» **Exercise description**: Could you print the data that follows exactly as given?

» **Data for processing**:
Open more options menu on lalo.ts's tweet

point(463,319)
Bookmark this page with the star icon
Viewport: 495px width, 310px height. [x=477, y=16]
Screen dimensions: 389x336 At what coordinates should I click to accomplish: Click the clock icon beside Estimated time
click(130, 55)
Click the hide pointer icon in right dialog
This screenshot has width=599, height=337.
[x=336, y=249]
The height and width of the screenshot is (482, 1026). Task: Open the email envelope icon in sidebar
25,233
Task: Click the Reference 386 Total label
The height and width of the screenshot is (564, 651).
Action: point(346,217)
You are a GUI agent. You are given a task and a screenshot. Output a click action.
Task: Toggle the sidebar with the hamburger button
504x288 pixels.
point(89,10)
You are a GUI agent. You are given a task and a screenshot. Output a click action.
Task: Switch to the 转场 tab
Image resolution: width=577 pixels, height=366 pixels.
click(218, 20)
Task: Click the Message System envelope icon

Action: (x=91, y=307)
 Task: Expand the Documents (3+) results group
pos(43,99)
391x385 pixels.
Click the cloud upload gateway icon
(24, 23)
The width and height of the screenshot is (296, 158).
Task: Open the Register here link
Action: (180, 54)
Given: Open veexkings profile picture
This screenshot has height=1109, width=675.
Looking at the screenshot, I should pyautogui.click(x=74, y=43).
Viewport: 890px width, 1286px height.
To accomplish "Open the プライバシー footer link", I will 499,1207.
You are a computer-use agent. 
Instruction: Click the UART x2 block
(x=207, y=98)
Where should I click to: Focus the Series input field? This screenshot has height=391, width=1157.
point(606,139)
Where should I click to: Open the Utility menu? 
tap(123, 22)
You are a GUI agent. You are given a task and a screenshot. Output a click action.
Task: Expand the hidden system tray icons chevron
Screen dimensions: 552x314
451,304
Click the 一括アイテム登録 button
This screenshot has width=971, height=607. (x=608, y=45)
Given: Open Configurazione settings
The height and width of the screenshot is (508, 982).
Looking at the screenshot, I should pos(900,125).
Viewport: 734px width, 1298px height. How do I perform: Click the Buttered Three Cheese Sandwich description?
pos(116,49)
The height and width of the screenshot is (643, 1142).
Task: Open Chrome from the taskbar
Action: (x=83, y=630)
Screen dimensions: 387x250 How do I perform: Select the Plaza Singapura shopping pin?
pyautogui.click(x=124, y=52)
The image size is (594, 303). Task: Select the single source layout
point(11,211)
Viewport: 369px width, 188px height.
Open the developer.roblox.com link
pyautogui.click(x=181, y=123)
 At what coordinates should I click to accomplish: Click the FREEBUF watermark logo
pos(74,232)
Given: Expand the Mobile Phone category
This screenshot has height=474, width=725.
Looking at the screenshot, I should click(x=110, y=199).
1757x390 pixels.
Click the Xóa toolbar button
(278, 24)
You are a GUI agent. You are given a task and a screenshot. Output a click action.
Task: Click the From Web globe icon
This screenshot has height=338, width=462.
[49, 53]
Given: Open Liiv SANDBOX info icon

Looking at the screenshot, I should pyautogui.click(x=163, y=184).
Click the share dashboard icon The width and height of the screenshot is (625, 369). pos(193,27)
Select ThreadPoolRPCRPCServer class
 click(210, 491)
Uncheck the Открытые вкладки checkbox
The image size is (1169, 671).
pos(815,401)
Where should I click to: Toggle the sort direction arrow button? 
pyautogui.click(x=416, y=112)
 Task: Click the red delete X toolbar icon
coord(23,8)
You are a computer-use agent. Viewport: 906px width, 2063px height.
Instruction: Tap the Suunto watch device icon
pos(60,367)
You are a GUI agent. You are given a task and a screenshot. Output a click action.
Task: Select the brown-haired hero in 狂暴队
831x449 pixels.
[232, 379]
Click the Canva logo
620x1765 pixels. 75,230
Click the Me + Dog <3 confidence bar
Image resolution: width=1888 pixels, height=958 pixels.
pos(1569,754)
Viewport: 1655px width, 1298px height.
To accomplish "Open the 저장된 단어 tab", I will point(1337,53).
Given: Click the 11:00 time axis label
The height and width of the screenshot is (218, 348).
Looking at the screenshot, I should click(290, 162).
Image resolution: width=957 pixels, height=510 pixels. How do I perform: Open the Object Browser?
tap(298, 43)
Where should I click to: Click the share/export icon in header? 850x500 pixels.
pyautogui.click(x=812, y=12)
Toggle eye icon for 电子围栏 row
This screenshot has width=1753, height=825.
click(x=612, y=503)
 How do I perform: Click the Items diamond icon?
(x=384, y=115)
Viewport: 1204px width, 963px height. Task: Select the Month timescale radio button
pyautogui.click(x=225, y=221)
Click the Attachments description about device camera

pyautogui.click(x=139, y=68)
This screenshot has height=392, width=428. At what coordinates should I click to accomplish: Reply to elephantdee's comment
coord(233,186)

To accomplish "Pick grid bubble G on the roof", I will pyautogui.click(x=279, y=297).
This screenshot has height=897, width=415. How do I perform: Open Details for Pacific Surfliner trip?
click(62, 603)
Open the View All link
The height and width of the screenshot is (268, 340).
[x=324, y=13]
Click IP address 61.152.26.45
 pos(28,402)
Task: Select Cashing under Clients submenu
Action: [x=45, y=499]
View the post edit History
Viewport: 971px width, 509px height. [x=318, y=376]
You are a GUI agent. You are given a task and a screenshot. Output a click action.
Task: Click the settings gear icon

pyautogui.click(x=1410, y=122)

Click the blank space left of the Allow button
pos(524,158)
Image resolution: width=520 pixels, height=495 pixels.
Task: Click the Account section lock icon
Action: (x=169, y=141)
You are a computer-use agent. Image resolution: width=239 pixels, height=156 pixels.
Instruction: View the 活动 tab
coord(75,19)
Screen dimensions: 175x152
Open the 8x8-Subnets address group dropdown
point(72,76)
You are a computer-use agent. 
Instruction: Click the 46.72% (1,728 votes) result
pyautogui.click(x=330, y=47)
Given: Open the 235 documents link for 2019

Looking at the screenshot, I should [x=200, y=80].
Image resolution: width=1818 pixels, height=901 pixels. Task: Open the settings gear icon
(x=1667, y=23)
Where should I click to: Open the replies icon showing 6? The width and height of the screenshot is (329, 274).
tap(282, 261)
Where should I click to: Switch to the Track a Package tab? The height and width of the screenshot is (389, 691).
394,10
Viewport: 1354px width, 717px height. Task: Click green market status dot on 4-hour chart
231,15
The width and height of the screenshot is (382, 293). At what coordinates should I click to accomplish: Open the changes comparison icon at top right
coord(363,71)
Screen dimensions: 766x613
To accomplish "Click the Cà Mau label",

» **Solution for this problem**:
Open more options menu on lalo.ts's tweet

point(463,319)
Bookmark this page with the star icon
Viewport: 495px width, 310px height. [x=477, y=16]
Screen dimensions: 389x336 At what coordinates should I click to accomplish: Click the clock icon beside Estimated time
click(130, 55)
Click the hide pointer icon in right dialog
This screenshot has width=599, height=337.
[x=336, y=249]
The height and width of the screenshot is (482, 1026). Task: Open the email envelope icon in sidebar
25,233
Task: Click the Reference 386 Total label
The height and width of the screenshot is (564, 651).
Action: point(346,217)
You are a GUI agent. You are given a task and a screenshot. Output a click action.
Task: Toggle the sidebar with the hamburger button
504x288 pixels.
point(89,10)
You are a GUI agent. You are given a task and a screenshot. Output a click action.
Task: Switch to the 转场 tab
Image resolution: width=577 pixels, height=366 pixels.
click(218, 20)
Task: Click the Message System envelope icon

Action: (x=91, y=307)
 Task: Expand the Documents (3+) results group
pos(43,99)
391x385 pixels.
Click the cloud upload gateway icon
(24, 23)
The width and height of the screenshot is (296, 158).
Task: Open the Register here link
Action: (180, 54)
Given: Open veexkings profile picture
This screenshot has height=1109, width=675.
Looking at the screenshot, I should pyautogui.click(x=74, y=43).
Viewport: 890px width, 1286px height.
To accomplish "Open the プライバシー footer link", I will 499,1207.
You are a computer-use agent. 
Instruction: Click the UART x2 block
(x=207, y=98)
Where should I click to: Focus the Series input field? This screenshot has height=391, width=1157.
point(606,139)
Where should I click to: Open the Utility menu? 
tap(123, 22)
You are a GUI agent. You are given a task and a screenshot. Output a click action.
Task: Expand the hidden system tray icons chevron
Screen dimensions: 552x314
451,304
Click the 一括アイテム登録 button
This screenshot has width=971, height=607. (x=608, y=45)
Given: Open Configurazione settings
The height and width of the screenshot is (508, 982).
Looking at the screenshot, I should pos(900,125).
Viewport: 734px width, 1298px height. How do I perform: Click the Buttered Three Cheese Sandwich description?
pos(116,49)
The height and width of the screenshot is (643, 1142).
Task: Open Chrome from the taskbar
Action: (x=83, y=630)
Screen dimensions: 387x250 How do I perform: Select the Plaza Singapura shopping pin?
pyautogui.click(x=124, y=52)
The image size is (594, 303). Task: Select the single source layout
point(11,211)
Viewport: 369px width, 188px height.
Open the developer.roblox.com link
pyautogui.click(x=181, y=123)
 At what coordinates should I click to accomplish: Click the FREEBUF watermark logo
pos(74,232)
Given: Expand the Mobile Phone category
This screenshot has height=474, width=725.
Looking at the screenshot, I should click(x=110, y=199).
1757x390 pixels.
Click the Xóa toolbar button
(278, 24)
You are a GUI agent. You are given a task and a screenshot. Output a click action.
Task: Click the From Web globe icon
This screenshot has height=338, width=462.
[49, 53]
Given: Open Liiv SANDBOX info icon

Looking at the screenshot, I should pyautogui.click(x=163, y=184).
Click the share dashboard icon The width and height of the screenshot is (625, 369). pos(193,27)
Select ThreadPoolRPCRPCServer class
 click(210, 491)
Uncheck the Открытые вкладки checkbox
The image size is (1169, 671).
pos(815,401)
Where should I click to: Toggle the sort direction arrow button? 
pyautogui.click(x=416, y=112)
 Task: Click the red delete X toolbar icon
coord(23,8)
You are a computer-use agent. Viewport: 906px width, 2063px height.
Instruction: Tap the Suunto watch device icon
pos(60,367)
You are a GUI agent. You are given a task and a screenshot. Output a click action.
Task: Select the brown-haired hero in 狂暴队
831x449 pixels.
[232, 379]
Click the Canva logo
620x1765 pixels. 75,230
Click the Me + Dog <3 confidence bar
Image resolution: width=1888 pixels, height=958 pixels.
pos(1569,754)
Viewport: 1655px width, 1298px height.
To accomplish "Open the 저장된 단어 tab", I will point(1337,53).
Given: Click the 11:00 time axis label
The height and width of the screenshot is (218, 348).
Looking at the screenshot, I should click(290, 162).
Image resolution: width=957 pixels, height=510 pixels. How do I perform: Open the Object Browser?
tap(298, 43)
Where should I click to: Click the share/export icon in header? 850x500 pixels.
pyautogui.click(x=812, y=12)
Toggle eye icon for 电子围栏 row
This screenshot has width=1753, height=825.
click(x=612, y=503)
 How do I perform: Click the Items diamond icon?
(x=384, y=115)
Viewport: 1204px width, 963px height. Task: Select the Month timescale radio button
pyautogui.click(x=225, y=221)
Click the Attachments description about device camera

pyautogui.click(x=139, y=68)
This screenshot has height=392, width=428. At what coordinates should I click to accomplish: Reply to elephantdee's comment
coord(233,186)

To accomplish "Pick grid bubble G on the roof", I will pyautogui.click(x=279, y=297).
This screenshot has height=897, width=415. How do I perform: Open Details for Pacific Surfliner trip?
click(62, 603)
Open the View All link
The height and width of the screenshot is (268, 340).
[x=324, y=13]
Click IP address 61.152.26.45
 pos(28,402)
Task: Select Cashing under Clients submenu
Action: [x=45, y=499]
View the post edit History
Viewport: 971px width, 509px height. [x=318, y=376]
You are a GUI agent. You are given a task and a screenshot. Output a click action.
Task: Click the settings gear icon

pyautogui.click(x=1410, y=122)

Click the blank space left of the Allow button
pos(524,158)
Image resolution: width=520 pixels, height=495 pixels.
Task: Click the Account section lock icon
Action: (x=169, y=141)
You are a computer-use agent. Image resolution: width=239 pixels, height=156 pixels.
Instruction: View the 活动 tab
coord(75,19)
Screen dimensions: 175x152
Open the 8x8-Subnets address group dropdown
point(72,76)
You are a computer-use agent. 
Instruction: Click the 46.72% (1,728 votes) result
pyautogui.click(x=330, y=47)
Given: Open the 235 documents link for 2019

Looking at the screenshot, I should [x=200, y=80].
Image resolution: width=1818 pixels, height=901 pixels. Task: Open the settings gear icon
(x=1667, y=23)
Where should I click to: Open the replies icon showing 6? The width and height of the screenshot is (329, 274).
tap(282, 261)
Where should I click to: Switch to the Track a Package tab? The height and width of the screenshot is (389, 691).
394,10
Viewport: 1354px width, 717px height. Task: Click green market status dot on 4-hour chart
231,15
The width and height of the screenshot is (382, 293). At what coordinates should I click to accomplish: Open the changes comparison icon at top right
coord(363,71)
Screen dimensions: 766x613
To accomplish "Click the Cà Mau label",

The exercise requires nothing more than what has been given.